Cologne to allow muezzins to call for prayers

The muezzins will call to prayers every Friday between noon and 3 p.m. for five minutes

editor: REMIX NEWS
author: Jitka Zadražilová, Novinky
In this Oct. 3, 2017 file photo people stand outside the new central DITIB mosque on the "Day of Open Mosques" in Cologne. The controversial new mosque by the organization of Turkish-Islamic Union for Religious Affairs is the largest mosque in Germany. A study on Europe's Muslim population suggests that even if all migration into the continent were to stop permanently, the group's share would still be expected to increase to 7.4 by 2050. (AP Photo/Martin Meissner, file)

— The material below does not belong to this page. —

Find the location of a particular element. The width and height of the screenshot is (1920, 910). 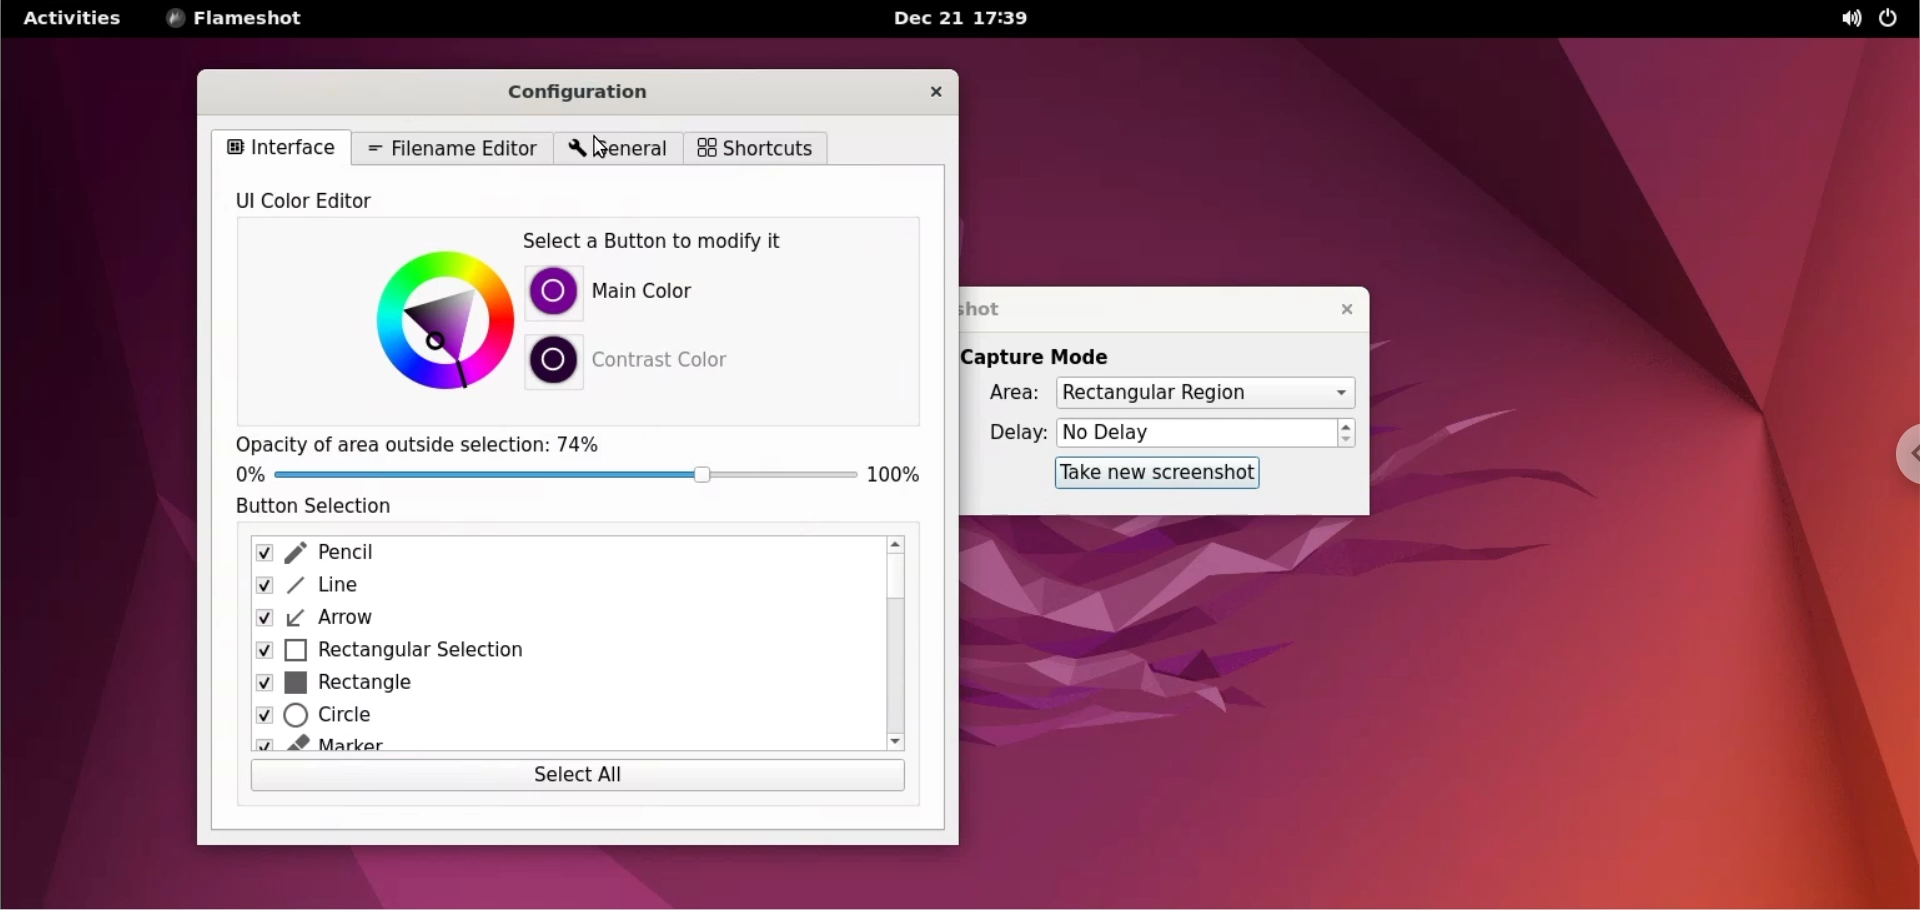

In a town hall decision intended as a sign of respect, Cologne is the first large city in Germany to allow all 45 mosques to call to prayer through muezzins, according to a report by

The muezzins will make calls to prayers every Friday between noon and 3 p.m. for five minutes. The volume of their calls will be determined based on the location of the mosque. The mosque community must choose a contact person who will answer questions and handle complaints. Cologne’s mosques will have to apply for a special permit.

Approximately 5.5 million Muslims live in Germany, a third of which live in North Rhine-Westphalia. There are currently around 3,000 mosques in Germany, of which only about one percent has muezzins calling Muslims to pray.

In Germany, the muezzin call was first heard in 1985 in Düren. At that time, the court had to decide on granting the permit.

About 120,000 Muslims live in Cologne, which has a population of one million. The Muslim community there is one of the largest in all of Germany. As a point of comparison 250,000 to 300,000 Muslims live in Berlin, making up about nine percent of the local population. Most Muslims are of Turkish descent, as about 60 years ago, the first generation of so-called Gastarbeiter, or guest workers, arrived, bringing their families later.